Your instructions → Please rewrite the lines below, swapping every "Image resolution" for "Frame size" and leaving everything else as it is.

┄┄┄┄┄┄

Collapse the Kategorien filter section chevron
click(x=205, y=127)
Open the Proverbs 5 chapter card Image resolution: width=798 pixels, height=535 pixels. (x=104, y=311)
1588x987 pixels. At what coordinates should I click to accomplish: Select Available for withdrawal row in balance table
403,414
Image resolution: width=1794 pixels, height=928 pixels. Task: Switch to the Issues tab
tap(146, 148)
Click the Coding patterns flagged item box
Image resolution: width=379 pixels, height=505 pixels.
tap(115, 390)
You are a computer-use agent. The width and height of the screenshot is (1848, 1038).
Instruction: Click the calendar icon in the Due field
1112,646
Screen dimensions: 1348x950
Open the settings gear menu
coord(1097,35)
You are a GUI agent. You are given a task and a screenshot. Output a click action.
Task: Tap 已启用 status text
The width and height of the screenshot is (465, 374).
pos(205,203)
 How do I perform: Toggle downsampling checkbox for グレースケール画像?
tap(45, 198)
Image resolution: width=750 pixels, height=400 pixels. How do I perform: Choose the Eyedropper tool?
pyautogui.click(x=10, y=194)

┄┄┄┄┄┄

Full output →
Collapse the Kategorien filter section chevron
click(x=205, y=127)
Open the Proverbs 5 chapter card Frame size: width=798 pixels, height=535 pixels. (x=104, y=311)
1588x987 pixels. At what coordinates should I click to accomplish: Select Available for withdrawal row in balance table
403,414
Frame size: width=1794 pixels, height=928 pixels. Task: Switch to the Issues tab
tap(146, 148)
Click the Coding patterns flagged item box
Frame size: width=379 pixels, height=505 pixels.
tap(115, 390)
You are a computer-use agent. The width and height of the screenshot is (1848, 1038).
Instruction: Click the calendar icon in the Due field
1112,646
Screen dimensions: 1348x950
Open the settings gear menu
coord(1097,35)
You are a GUI agent. You are given a task and a screenshot. Output a click action.
Task: Tap 已启用 status text
The width and height of the screenshot is (465, 374).
pos(205,203)
 How do I perform: Toggle downsampling checkbox for グレースケール画像?
tap(45, 198)
Frame size: width=750 pixels, height=400 pixels. How do I perform: Choose the Eyedropper tool?
pyautogui.click(x=10, y=194)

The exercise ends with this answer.